One notable finding is that chemotherapy patterns differed by age group. Although the proportion of patients ≤79 years receiving FORFIRINOX or gemcitabine + nab-paclitaxel has increased after their reimbursement, the use of these new regimens in patients ≥80 was limited and traditional regimens such as gemcitabine and S-1 were mainly used. In addition, the administration of FOLFIRINOX decreased with increasing age, it was not used in patients ≥80 years. Although recent RCTs have shown superior therapeutic efficacy of FORFIRINOX over conventional chemotherapy, concerns remain over its haematologic and gastrointestinal toxicity. This fact indicates that choosing an optimal chemotherapy regimen should be individualized to each patient, based on risk and benefit analysis. We did not analyse the correlation between grade, complications and PS with use of regimens. However, our finding that chemotherapy patterns vary by age suggests that patient background needs to be factored in the selection of optimal chemotherapy regimens.

Our study has several limitations. First, as with most studies relying on hospital claims data, the completeness of data related to PC treatment is a concern. We could not exclude the possibility of errors, omissions or variations in the database. Second, information on PS, treatment outcome and prognosis were not available. The lack of these data did not allow for a detailed analysis of the associations of PS or stage with treatment option. Third, claims data included in the MDV database were limited to DPC hospitals. It is possible that patients treated in small clinics may have been overlooked; however, PC patients usually visit larger hospitals included in MDV database even if they first consulted with physicians in a small clinic. Fourth, the chemotherapy group included those patients who received neoadjuvant therapy, but did not undergo surgery due to disease progression or other reasons. These patients could not be excluded because it is impossible to differentiate these patients from other patients who received routine chemotherapy.
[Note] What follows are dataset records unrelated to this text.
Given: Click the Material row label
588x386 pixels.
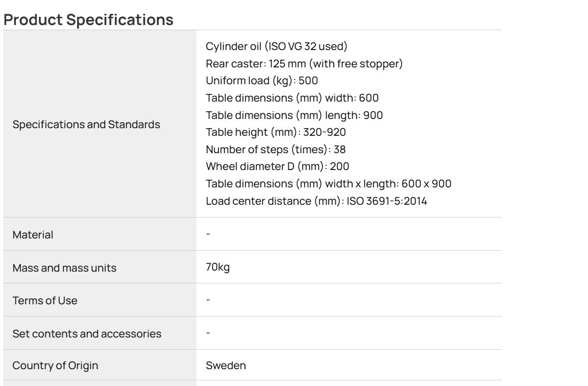Looking at the screenshot, I should 33,234.
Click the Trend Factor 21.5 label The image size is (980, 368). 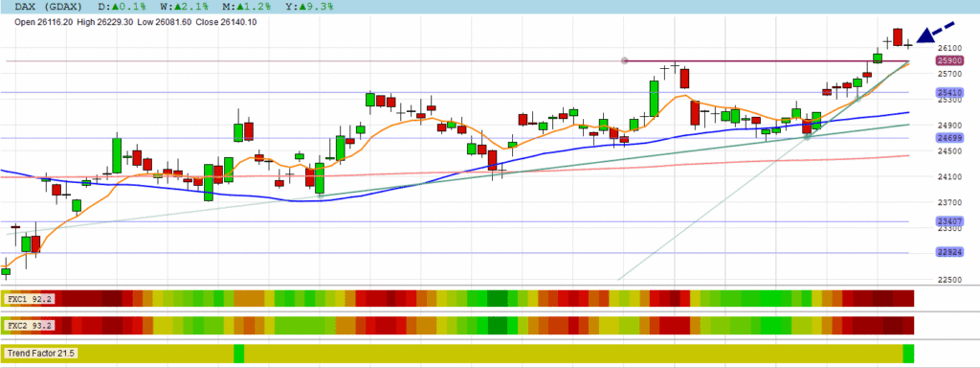[x=40, y=354]
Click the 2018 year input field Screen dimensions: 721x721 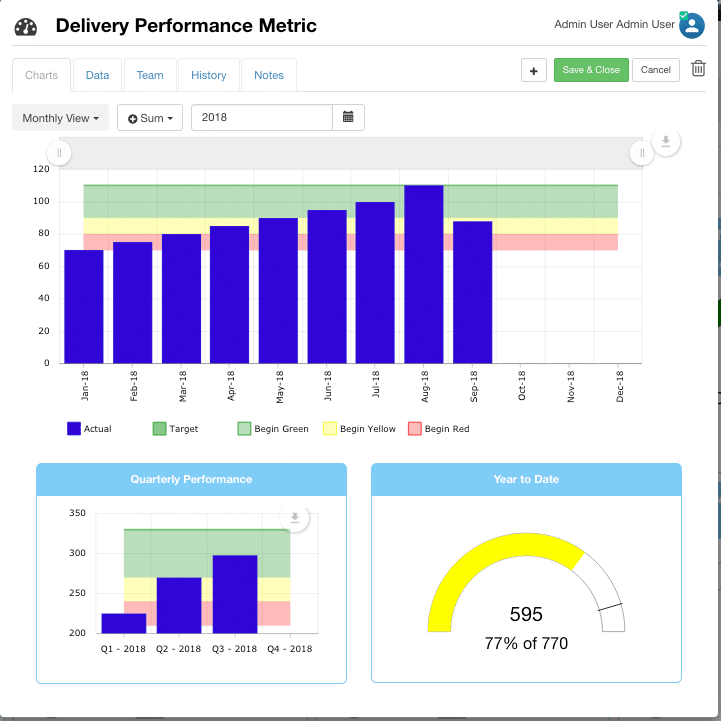point(262,118)
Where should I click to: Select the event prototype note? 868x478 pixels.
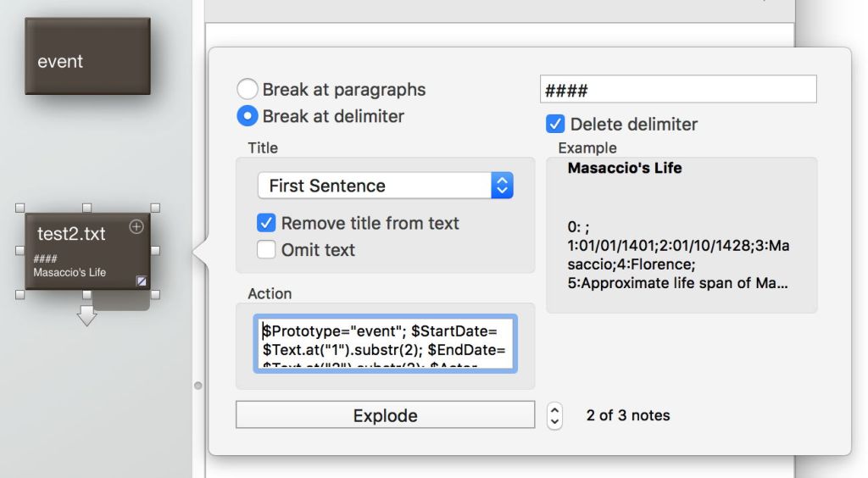point(86,56)
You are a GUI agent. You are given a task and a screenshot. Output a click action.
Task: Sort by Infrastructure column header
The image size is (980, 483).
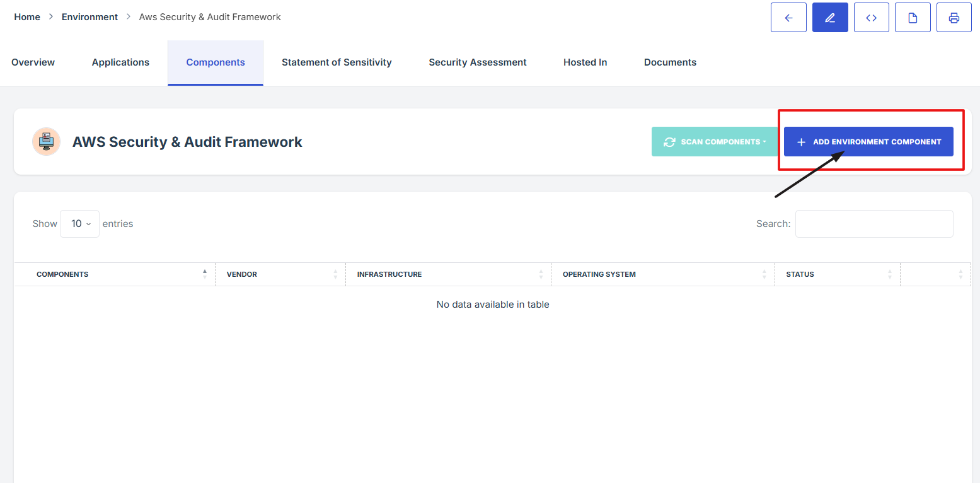pos(389,274)
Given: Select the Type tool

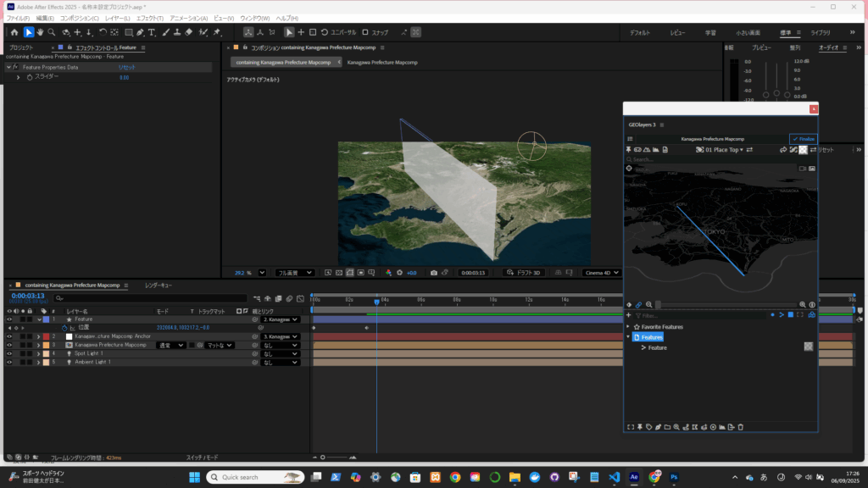Looking at the screenshot, I should [152, 32].
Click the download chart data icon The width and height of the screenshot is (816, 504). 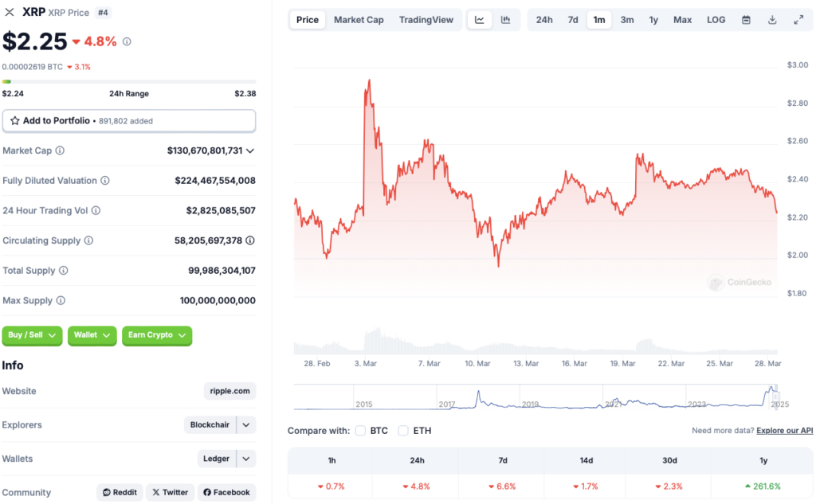pos(772,19)
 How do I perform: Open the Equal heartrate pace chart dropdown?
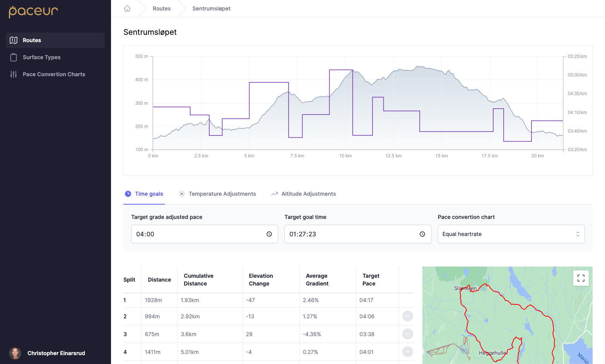(511, 234)
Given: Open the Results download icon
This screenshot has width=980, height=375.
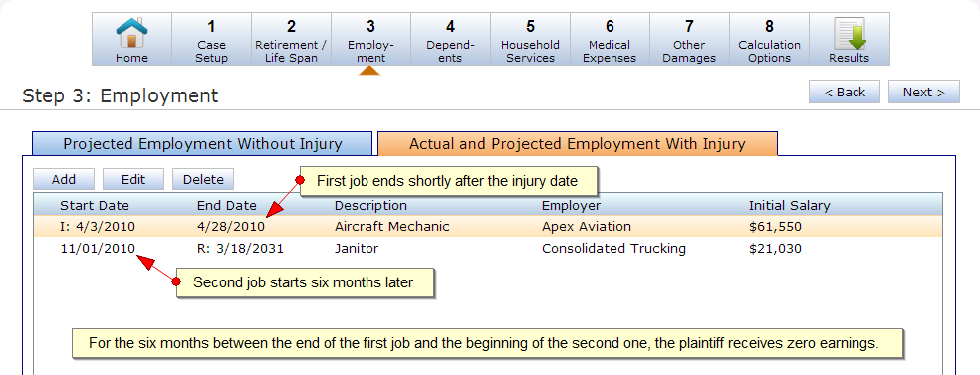Looking at the screenshot, I should point(850,39).
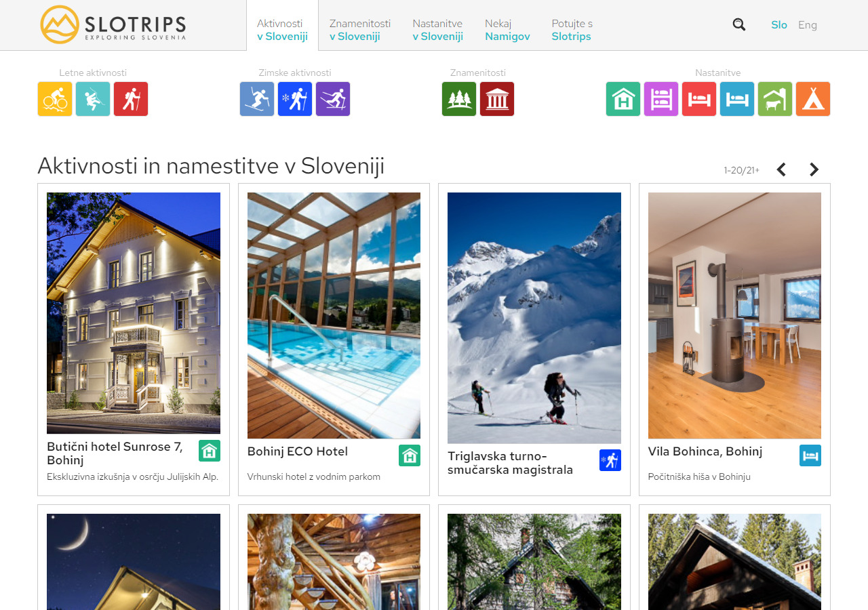The width and height of the screenshot is (868, 610).
Task: Select the Slo language option
Action: click(x=779, y=25)
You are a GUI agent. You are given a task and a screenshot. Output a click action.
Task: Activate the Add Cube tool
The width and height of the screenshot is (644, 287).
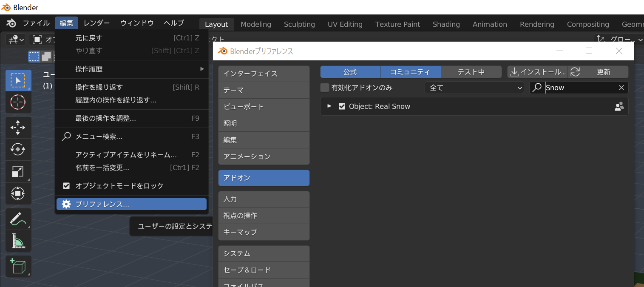pos(18,266)
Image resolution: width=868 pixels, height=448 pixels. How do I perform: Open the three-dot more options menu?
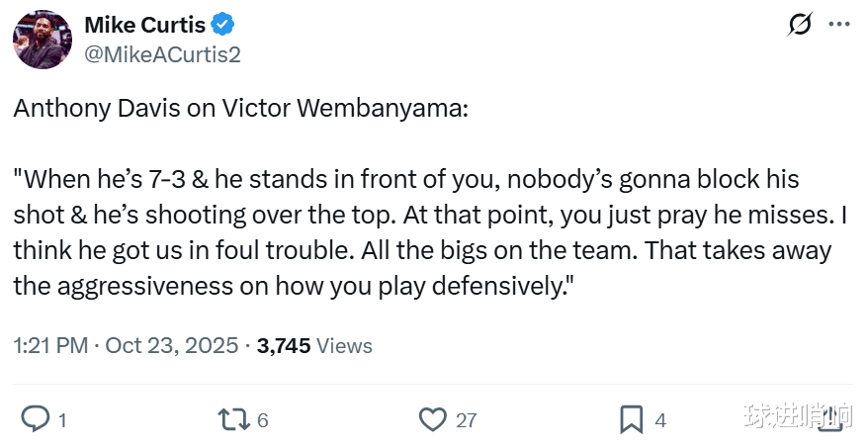coord(838,26)
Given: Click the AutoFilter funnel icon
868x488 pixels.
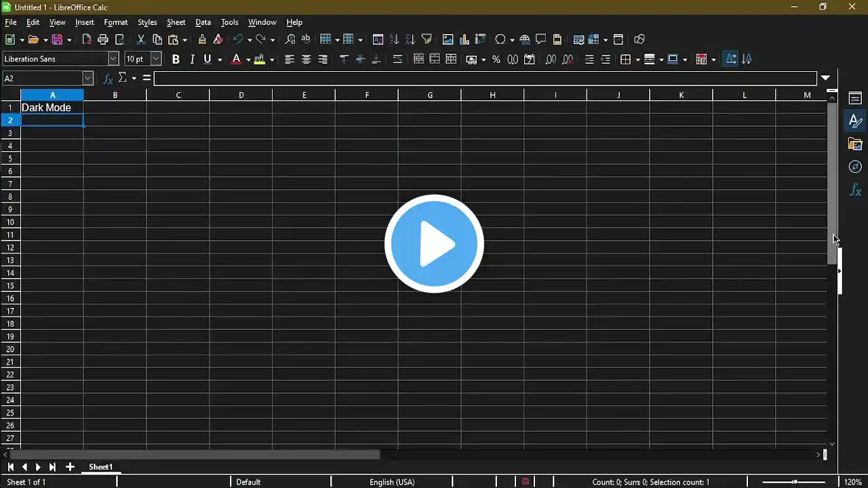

In summary, our hospital claims-based study showed that chemotherapy is the major treatment option for PC patients in Japan. Components in the first-line regimen has changed since 2010, with combination regimens (gemcitabine + nab-paclitaxel) accounting for 44% in 2018. Such changes have been reflected in the updated treatment guidelines. More clinical trials are warranted to test the efficacy of combination chemotherapy regimens in order to improve the prognosis of PC.

Funding

This study did not receive any funding.

Conflict of Interest

Toshiaki Suzuki is an employee of Pfizer R&D Japan G.K. This study is a collaboration with the commercial database provider Medical Data Vision Co., Ltd. (MDV; Tokyo, Japan). The authors were not financially compensated for the collaboration. All other authors report no conflict of interest in this work.